I think this function is useful for not only clean_country but also other clean functions (e.g., clean_date). We can consider creating a new clean_facet() function.

jnwang avatar Apr 30 '21 04:04 jnwang

Thanks for the resources, @jnwang !

I think the idea of text clustering and mass-edit in OpenRefine is really useful. That is where we can combine the clean_duplication with other clean functions. But maybe it would be even more useful to embed this functionality in each clean function instead of creating a new one? For example, the text clustering algorithm can be modified according to the semantic data type (e.g. address, country), which may work even better than a general-purpose one (e.g. fingerprint in clean_duplication).
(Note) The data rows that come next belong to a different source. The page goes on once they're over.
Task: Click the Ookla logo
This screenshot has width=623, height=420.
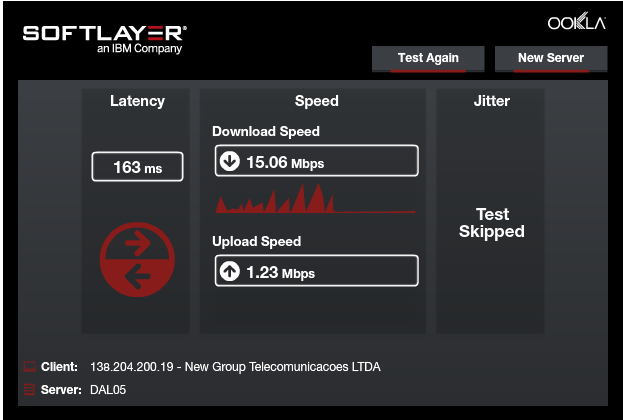Action: (x=577, y=24)
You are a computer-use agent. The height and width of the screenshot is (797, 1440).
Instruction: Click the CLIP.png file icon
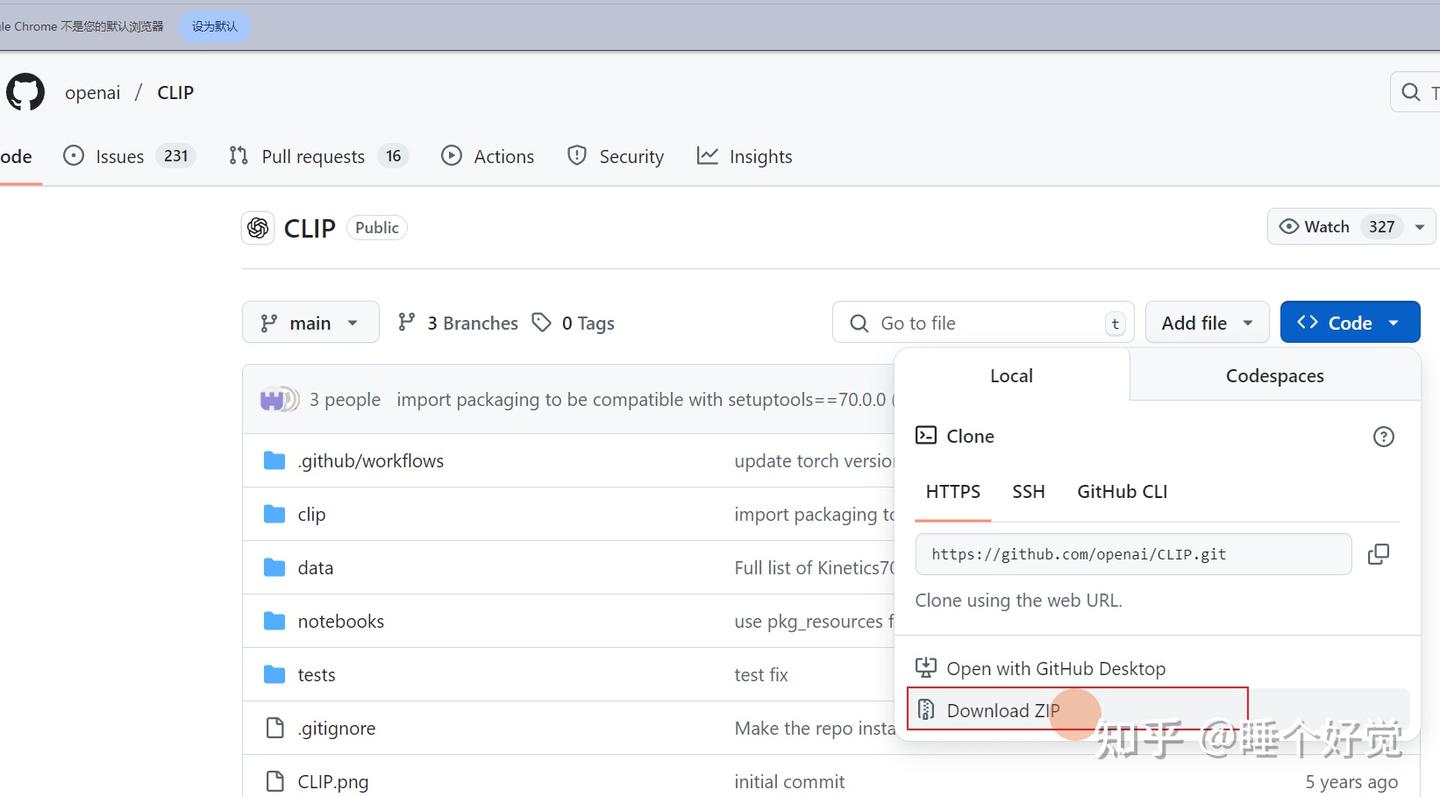(x=274, y=781)
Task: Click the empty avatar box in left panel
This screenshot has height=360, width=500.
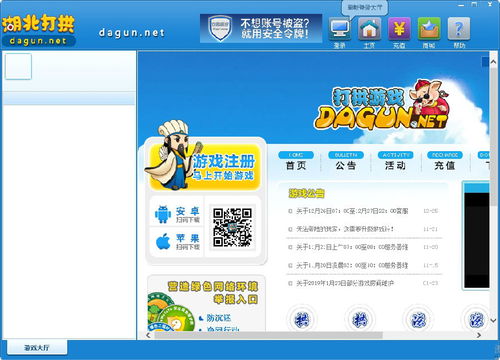Action: 18,66
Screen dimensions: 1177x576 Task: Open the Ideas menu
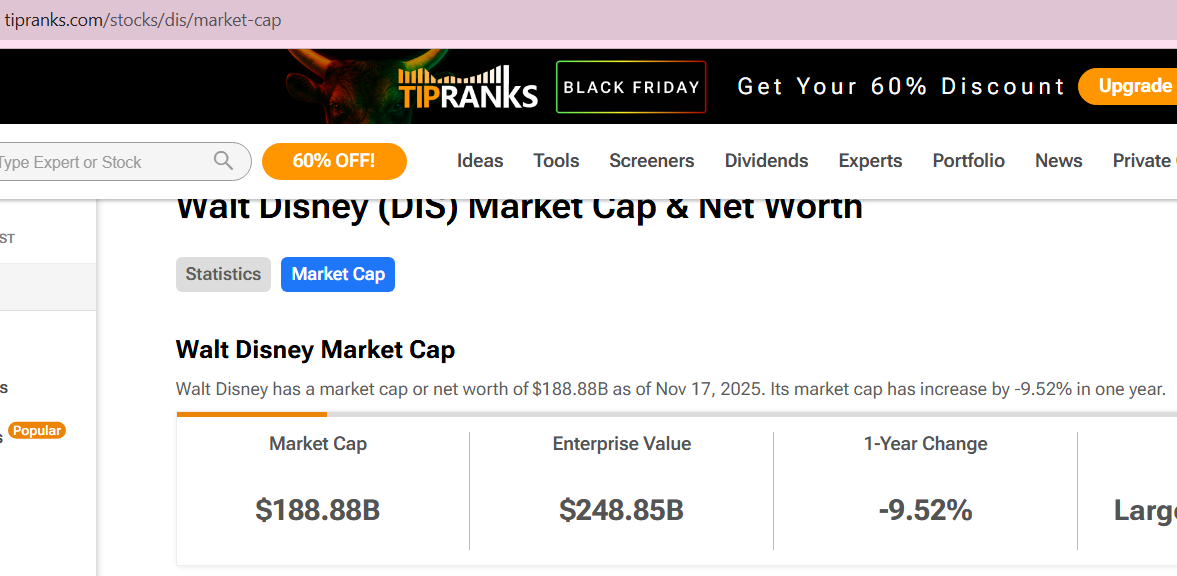click(x=480, y=161)
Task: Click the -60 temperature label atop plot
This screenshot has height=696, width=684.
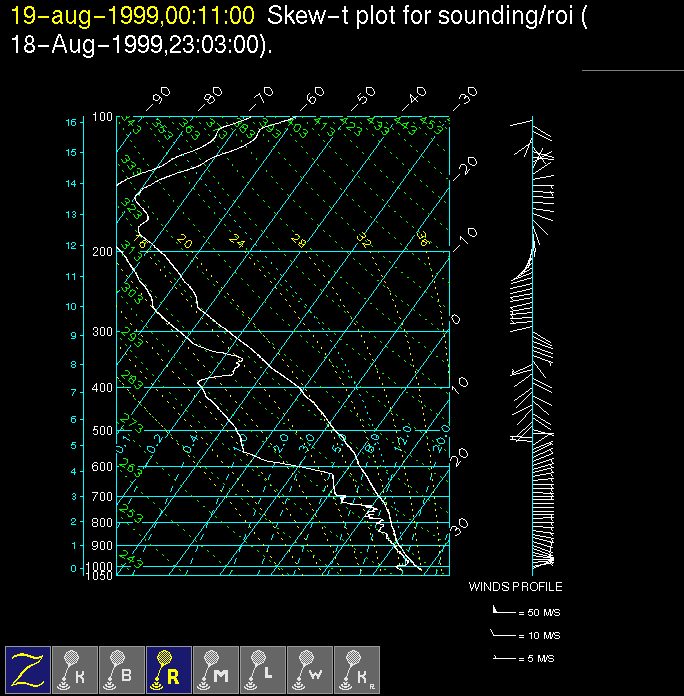Action: pos(314,96)
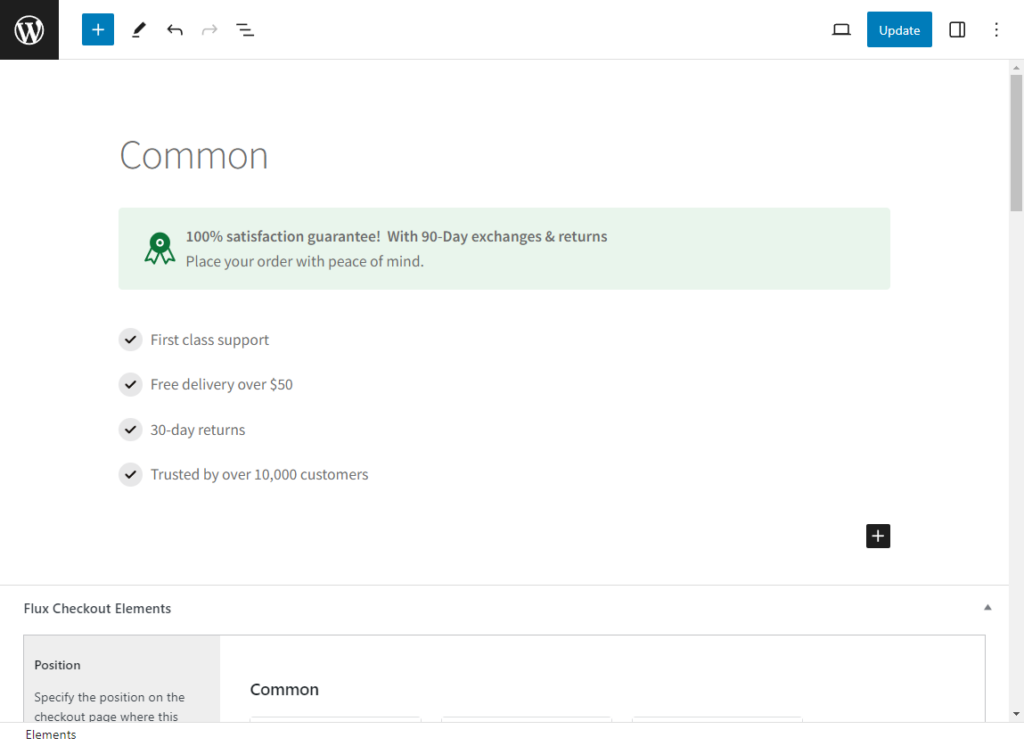Open the Options three-dot menu
Image resolution: width=1024 pixels, height=746 pixels.
(996, 30)
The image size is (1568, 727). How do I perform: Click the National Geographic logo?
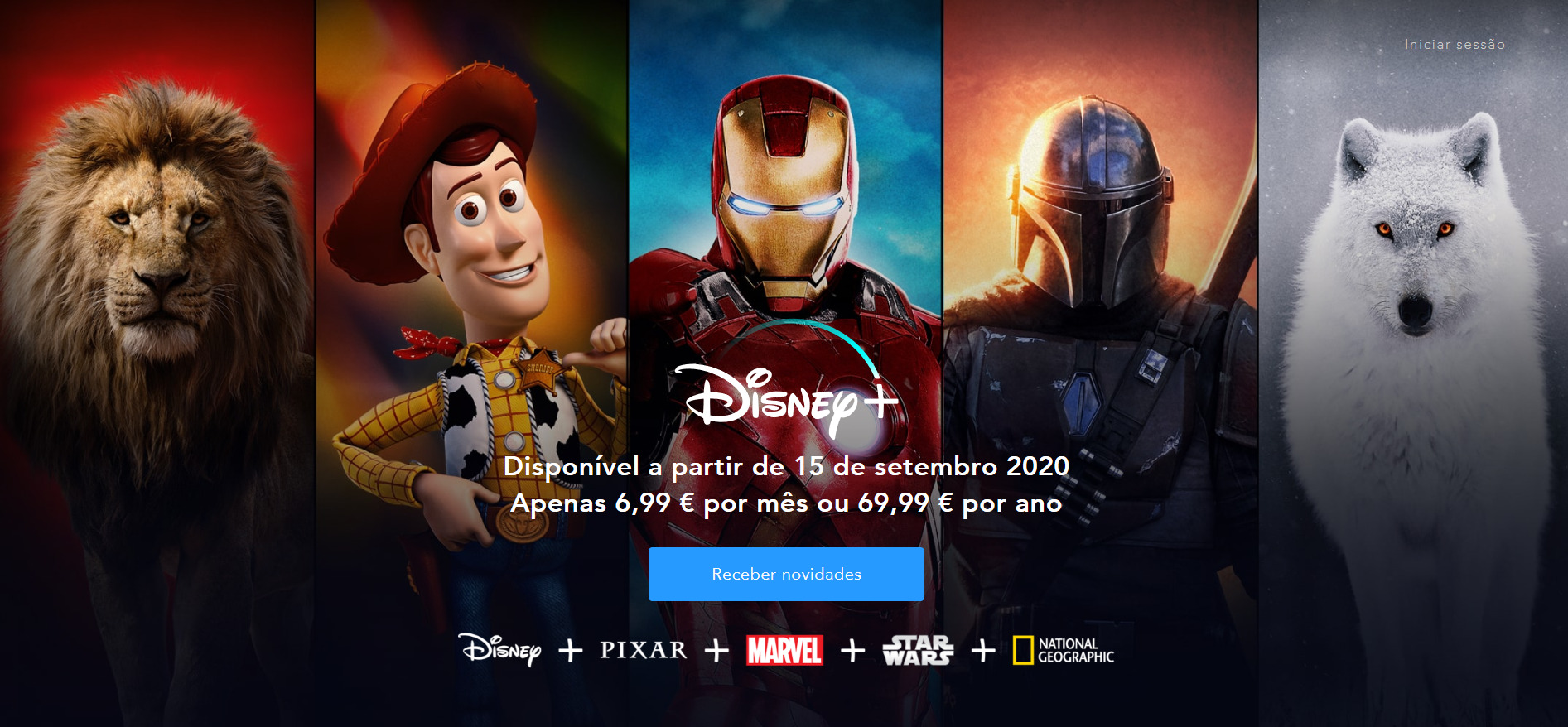(x=1064, y=650)
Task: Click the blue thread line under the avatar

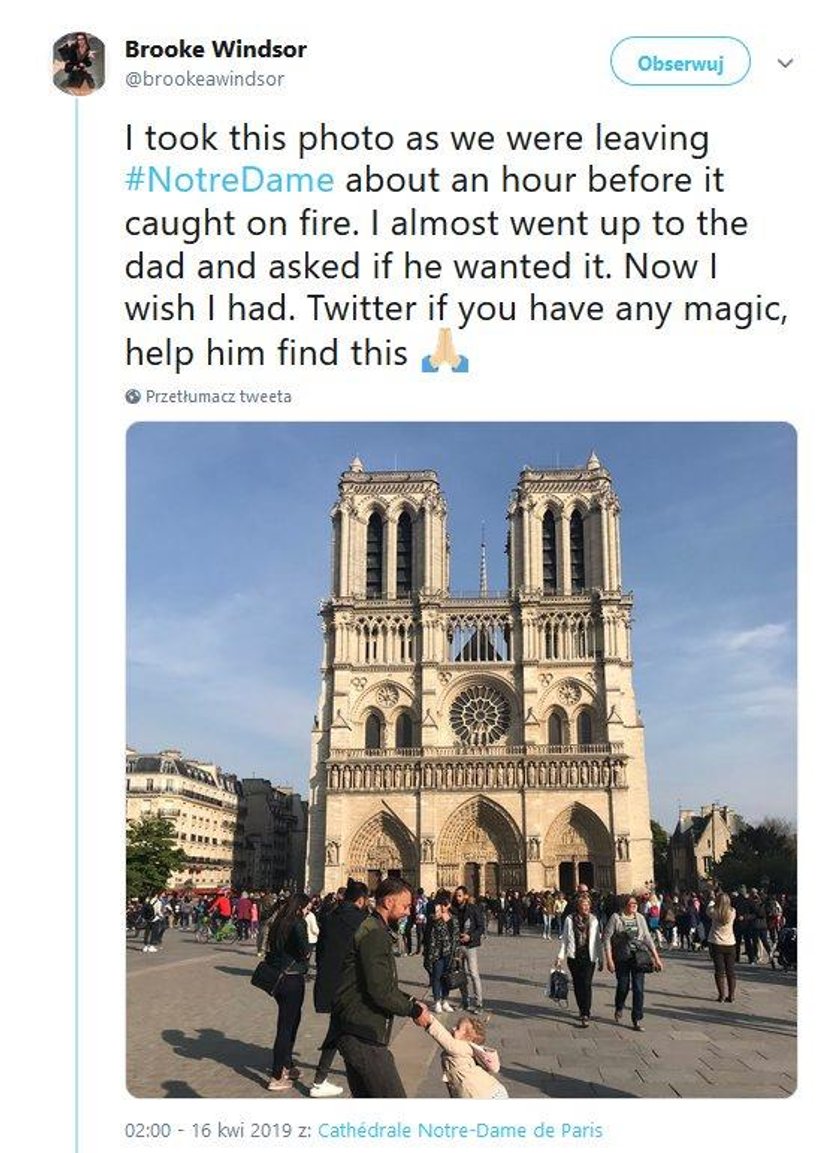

NoirTree avatar Apr 30 '21 08:04 NoirTree

This is a good point and it’s worth exploring. Since adding clean_duplication to every function will require big changes to the code base, let’s go with the following simple solution at this point.

It looks like what we need is to put the same values into one cluster and allow the user to edit them altogether. This naive clustering method hasn’t been added to clean_duplication and we can consider adding it.

Once this is added, the user can first call clean_country and then apply clean_duplication to the unrecognized countries.

jnwang avatar Apr 30 '21 15:04 jnwang

I totally agree with you, @jnwang ! The solution is quite useful and feasible at the same time. Thanks for the great idea!

NoirTree avatar May 01 '21 02:05 NoirTree

Few other nationalities that are not properly handled by dataprep.

'French' 'Frence' 'English' 'Chinese' 'American' 'Thai'

arky avatar Jul 23 '21 16:07 arky

Hey @arky , thanks for your comments!

I test them on my machine and find similar problems. But "Frence" can be handled by setting fuzzy_dist as 1 or something higher.

For the rest, since they are not country (should be a noun), clean_country cannot handle them properly even with fuzzy matching. Instead they can be processed by clean_language function (coming soon) and may come in handy. But for this case, I guess you want to transform language into country. This can be achieved by transforming "name" to "alpha-2" using clean_language, then "alpha-2" to "name" using clean_country.